# Afternoon Tea with Birthday Girl



## -Oy- (Aug 22, 2020)

Afternoon Tea with my Mum at The Midland Hotel in Morecambe today. She's 81 on Monday!


----------



## Pinky (Aug 22, 2020)

-Oy- said:


> Afternoon Tea with my Mum at The Midland Hotel in Morecambe today. She's 81 on Monday!

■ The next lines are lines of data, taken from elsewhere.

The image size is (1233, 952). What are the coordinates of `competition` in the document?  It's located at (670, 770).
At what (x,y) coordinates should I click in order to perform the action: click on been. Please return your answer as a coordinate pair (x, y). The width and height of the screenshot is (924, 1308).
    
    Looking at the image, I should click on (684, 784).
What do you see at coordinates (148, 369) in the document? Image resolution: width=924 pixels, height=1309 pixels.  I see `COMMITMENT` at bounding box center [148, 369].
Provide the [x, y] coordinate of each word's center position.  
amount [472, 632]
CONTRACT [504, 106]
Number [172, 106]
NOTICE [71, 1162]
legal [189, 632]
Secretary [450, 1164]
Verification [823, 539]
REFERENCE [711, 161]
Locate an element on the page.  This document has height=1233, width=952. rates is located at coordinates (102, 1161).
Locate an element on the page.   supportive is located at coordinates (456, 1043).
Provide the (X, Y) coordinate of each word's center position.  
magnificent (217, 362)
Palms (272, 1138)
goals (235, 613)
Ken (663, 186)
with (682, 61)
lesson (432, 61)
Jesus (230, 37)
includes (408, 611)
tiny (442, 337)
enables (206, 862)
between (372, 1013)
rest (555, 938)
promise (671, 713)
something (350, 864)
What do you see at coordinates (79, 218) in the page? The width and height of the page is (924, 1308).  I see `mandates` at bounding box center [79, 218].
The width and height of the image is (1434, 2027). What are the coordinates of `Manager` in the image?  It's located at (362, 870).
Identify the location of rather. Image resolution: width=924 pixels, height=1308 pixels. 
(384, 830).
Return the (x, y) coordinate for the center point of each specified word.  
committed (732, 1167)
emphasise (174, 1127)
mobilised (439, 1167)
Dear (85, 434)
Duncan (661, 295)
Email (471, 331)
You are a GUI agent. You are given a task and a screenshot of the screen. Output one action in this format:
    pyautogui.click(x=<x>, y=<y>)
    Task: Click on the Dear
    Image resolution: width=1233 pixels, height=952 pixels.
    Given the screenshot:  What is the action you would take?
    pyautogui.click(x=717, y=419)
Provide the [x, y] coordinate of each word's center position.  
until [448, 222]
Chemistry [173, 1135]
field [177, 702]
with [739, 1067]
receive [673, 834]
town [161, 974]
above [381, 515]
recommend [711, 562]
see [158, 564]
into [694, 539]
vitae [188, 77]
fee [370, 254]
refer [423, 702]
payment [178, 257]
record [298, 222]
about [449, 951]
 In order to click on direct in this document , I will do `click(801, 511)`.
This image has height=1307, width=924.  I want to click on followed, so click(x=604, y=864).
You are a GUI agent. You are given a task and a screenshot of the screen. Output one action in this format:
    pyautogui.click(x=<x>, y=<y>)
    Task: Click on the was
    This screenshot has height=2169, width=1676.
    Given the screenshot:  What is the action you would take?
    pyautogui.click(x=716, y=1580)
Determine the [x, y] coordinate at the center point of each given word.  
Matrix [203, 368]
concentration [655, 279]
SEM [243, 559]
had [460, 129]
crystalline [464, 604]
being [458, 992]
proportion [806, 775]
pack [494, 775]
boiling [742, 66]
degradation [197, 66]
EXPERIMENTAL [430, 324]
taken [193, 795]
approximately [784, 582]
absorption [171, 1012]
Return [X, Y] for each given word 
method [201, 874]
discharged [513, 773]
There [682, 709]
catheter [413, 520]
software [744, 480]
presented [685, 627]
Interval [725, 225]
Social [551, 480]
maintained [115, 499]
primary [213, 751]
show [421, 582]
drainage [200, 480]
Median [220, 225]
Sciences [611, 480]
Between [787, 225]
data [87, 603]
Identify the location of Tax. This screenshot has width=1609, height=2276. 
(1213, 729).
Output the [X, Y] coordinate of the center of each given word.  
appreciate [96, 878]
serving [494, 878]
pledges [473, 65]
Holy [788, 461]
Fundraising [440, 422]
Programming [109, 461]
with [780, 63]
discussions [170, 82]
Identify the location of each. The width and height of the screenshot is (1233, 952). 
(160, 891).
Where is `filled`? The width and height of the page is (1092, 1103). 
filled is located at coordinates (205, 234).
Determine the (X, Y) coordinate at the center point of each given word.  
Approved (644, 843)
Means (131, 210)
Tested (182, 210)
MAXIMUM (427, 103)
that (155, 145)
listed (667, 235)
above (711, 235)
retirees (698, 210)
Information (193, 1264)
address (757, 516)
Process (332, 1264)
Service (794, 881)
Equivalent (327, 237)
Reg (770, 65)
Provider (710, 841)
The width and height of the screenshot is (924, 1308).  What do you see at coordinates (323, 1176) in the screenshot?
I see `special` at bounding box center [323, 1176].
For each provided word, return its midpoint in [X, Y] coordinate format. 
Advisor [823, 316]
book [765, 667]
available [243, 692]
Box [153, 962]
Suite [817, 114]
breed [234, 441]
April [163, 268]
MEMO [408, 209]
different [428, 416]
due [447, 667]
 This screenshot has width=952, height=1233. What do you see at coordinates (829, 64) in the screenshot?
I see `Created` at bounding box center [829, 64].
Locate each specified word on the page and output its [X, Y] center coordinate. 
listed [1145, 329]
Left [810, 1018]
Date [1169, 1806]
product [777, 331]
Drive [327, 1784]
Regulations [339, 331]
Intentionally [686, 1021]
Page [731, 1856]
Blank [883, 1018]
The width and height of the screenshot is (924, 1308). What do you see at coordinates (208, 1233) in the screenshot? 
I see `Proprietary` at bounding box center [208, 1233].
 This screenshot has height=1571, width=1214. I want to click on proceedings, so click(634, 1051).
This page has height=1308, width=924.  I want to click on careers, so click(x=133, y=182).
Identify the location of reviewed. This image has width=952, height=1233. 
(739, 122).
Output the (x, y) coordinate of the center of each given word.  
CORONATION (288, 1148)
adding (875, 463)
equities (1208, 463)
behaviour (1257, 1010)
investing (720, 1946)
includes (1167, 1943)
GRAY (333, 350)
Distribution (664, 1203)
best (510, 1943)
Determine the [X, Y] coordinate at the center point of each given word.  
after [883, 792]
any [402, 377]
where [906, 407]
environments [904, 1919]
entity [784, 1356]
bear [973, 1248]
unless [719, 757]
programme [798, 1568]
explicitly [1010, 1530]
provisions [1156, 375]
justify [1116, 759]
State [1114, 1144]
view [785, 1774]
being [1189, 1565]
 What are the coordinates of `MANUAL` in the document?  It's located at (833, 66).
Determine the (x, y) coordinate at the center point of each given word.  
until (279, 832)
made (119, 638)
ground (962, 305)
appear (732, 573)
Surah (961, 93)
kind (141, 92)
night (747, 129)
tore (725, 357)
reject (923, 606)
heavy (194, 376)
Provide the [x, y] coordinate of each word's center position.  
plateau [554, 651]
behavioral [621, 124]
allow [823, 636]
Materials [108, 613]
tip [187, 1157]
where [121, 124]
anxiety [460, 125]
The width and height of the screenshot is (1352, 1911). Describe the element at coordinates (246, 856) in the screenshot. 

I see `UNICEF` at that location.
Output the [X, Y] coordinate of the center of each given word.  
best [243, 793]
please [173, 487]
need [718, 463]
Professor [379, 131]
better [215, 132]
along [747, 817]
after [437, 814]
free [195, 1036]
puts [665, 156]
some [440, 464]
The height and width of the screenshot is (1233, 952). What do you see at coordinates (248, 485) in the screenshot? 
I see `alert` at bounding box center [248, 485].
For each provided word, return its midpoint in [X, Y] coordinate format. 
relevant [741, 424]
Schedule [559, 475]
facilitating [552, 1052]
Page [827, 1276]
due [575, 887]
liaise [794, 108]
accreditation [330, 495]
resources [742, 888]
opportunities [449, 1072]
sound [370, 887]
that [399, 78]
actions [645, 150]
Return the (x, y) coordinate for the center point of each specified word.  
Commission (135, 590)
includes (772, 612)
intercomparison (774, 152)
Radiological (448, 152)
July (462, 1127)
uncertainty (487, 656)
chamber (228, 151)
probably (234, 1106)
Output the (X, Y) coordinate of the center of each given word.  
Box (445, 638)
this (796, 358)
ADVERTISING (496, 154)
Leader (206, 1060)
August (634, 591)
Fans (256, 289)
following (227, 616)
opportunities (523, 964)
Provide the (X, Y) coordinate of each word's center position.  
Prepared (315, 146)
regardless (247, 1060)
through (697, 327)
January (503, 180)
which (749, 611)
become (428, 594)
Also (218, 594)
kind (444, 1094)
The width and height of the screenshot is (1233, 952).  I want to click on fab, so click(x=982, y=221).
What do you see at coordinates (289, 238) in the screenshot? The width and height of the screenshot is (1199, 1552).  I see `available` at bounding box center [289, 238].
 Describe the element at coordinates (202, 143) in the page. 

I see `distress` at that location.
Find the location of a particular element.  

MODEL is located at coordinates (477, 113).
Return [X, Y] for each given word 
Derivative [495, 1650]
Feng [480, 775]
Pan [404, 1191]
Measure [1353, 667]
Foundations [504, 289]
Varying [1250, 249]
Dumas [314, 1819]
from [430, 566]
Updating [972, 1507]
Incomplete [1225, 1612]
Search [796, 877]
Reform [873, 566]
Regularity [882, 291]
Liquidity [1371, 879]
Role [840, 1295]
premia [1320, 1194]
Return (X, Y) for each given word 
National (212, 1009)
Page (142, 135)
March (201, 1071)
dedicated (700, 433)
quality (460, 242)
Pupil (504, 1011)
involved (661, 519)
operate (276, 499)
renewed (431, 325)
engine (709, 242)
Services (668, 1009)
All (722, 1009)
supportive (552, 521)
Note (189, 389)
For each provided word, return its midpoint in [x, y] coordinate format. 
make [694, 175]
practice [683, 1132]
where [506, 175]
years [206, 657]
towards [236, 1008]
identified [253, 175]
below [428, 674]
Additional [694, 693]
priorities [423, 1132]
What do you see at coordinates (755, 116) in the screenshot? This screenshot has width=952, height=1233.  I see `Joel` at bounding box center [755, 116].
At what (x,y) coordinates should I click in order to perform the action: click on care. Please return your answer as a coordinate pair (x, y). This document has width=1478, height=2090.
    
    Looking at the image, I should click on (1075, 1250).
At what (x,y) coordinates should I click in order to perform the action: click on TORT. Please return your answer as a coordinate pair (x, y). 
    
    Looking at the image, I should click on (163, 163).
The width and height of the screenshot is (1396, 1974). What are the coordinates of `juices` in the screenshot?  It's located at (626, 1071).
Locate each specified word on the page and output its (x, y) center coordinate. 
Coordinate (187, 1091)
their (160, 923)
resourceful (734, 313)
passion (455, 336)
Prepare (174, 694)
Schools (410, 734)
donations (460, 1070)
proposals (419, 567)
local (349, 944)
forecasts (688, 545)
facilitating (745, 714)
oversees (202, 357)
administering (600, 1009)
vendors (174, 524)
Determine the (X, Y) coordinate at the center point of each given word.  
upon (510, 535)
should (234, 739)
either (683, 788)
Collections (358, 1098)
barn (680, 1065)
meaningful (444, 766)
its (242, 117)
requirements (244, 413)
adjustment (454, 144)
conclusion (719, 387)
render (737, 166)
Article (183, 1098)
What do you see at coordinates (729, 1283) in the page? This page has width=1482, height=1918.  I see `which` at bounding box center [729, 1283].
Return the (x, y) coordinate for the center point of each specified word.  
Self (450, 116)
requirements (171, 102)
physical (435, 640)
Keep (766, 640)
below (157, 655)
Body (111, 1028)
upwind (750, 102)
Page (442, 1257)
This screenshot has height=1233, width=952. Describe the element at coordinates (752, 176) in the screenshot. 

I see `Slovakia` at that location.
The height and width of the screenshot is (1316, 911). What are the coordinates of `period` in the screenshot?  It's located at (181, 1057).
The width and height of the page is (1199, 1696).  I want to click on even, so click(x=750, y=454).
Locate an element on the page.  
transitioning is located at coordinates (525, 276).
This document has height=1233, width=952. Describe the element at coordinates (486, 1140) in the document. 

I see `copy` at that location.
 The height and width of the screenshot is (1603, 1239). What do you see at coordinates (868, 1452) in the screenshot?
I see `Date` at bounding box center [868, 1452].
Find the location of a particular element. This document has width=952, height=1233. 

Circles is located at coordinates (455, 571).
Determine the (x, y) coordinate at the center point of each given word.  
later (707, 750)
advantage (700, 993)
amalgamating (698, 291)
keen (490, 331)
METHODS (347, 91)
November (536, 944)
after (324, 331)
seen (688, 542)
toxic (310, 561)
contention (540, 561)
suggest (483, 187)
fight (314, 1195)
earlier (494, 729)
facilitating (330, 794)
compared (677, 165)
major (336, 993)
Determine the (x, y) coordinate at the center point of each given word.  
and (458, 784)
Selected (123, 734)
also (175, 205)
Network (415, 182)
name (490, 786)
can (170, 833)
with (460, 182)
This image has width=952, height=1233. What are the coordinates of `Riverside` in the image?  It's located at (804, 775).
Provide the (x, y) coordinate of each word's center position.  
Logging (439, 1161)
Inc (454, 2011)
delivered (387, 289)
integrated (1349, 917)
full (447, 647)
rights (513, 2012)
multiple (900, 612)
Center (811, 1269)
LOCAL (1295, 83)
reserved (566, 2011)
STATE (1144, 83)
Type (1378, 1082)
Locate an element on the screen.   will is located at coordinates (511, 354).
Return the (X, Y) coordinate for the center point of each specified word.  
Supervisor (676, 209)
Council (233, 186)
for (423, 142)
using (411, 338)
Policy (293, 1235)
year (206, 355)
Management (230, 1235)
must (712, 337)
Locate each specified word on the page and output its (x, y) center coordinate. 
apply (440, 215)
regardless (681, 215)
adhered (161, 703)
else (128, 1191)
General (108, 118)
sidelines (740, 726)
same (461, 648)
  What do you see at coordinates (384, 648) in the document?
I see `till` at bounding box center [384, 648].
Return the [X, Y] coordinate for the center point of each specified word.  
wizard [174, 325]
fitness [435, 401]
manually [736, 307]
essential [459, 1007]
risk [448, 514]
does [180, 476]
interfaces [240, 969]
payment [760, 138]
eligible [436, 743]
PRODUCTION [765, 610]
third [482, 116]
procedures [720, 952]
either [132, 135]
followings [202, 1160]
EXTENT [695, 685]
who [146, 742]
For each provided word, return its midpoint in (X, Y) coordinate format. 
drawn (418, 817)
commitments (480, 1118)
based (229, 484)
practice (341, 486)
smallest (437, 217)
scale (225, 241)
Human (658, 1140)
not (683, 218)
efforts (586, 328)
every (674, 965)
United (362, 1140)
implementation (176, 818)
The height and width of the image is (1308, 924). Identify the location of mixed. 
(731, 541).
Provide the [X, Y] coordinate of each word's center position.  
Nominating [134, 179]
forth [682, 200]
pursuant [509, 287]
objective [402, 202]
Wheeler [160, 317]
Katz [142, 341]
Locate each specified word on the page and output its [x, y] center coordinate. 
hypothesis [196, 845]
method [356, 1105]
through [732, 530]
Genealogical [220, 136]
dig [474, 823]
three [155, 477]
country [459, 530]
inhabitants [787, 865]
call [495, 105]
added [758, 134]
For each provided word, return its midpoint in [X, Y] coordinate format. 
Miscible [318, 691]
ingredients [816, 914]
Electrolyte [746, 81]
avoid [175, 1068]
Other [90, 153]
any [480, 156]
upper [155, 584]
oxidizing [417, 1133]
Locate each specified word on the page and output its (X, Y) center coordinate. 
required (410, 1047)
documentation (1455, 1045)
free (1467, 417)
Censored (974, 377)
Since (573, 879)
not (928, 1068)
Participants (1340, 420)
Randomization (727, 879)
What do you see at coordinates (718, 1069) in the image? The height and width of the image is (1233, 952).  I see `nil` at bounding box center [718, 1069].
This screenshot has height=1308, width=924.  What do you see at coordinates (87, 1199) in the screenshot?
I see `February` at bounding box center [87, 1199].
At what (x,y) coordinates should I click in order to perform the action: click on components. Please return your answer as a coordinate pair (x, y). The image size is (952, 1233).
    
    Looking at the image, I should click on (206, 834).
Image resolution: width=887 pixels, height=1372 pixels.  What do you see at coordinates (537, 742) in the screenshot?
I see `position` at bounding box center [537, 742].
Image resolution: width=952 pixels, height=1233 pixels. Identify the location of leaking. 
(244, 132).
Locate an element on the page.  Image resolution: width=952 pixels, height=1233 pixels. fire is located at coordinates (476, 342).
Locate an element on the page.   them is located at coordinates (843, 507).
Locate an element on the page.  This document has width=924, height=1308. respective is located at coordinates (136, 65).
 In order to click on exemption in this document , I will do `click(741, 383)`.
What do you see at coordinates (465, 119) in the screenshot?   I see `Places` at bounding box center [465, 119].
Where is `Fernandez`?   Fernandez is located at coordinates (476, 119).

She looks great, and, what a lovely afternoon tea! Happy Birthday to your Mum ..


----------



## Aunt Marg (Aug 22, 2020)

What a beautiful afternoon spent!

And many more!

Happy Birthday to your mom, Oy!


----------



## StarSong (Aug 22, 2020)

She's lovely.  What a good son you are!   ♥


----------



## Aunt Marg (Aug 22, 2020)

Judging by all those wonderful and delish looking treats on the table, you're going to have to take a whole lot of pictures after today to burn off all the calories, Oy!


----------



## RadishRose (Aug 22, 2020)

She looks so happy! You're a good boy, Oy.... lol


----------



## Aunt Bea (Aug 22, 2020)

A great way to make a memory!

Happy Birthday, Mum!


----------



## applecruncher (Aug 22, 2020)

Very lovely lady!


----------



## CinnamonSugar (Aug 22, 2020)

What a beautiful lady!  (and I didn't know I was hungry til I spied those mouth-watering treats!)  Happy Birthday!


----------



## Pam (Aug 22, 2020)

How lovely! 

Happy birthday to your mum.


----------



## Ceege (Aug 22, 2020)

Happy birthday to your mother.  She looks great.  You've given her a happy day.


----------



## Tommy (Aug 22, 2020)

Looks fantastic!  Thank you for sharing this.


----------



## Pink Biz (Aug 22, 2020)

*So sweet! ☺

*


----------



## PamfromTx (Aug 22, 2020)

Happy Birthday to your mum!  What a lovely lady!


----------



## SeaBreeze (Aug 22, 2020)

@-Oy-, you're a good son for having such a nice celebration for your mother.  She's a beautiful lady and from her smile and kind eyes, I can see she's lovely on the inside too.  Wishing your mother a wonderful Happy Birthday, please give her a big hug for me. ❤ As usual, your photography is excellent, thanks for sharing your picture with us!


----------



## Ruth n Jersey (Aug 22, 2020)

Such a nice photo. Happy birthday and many more.


----------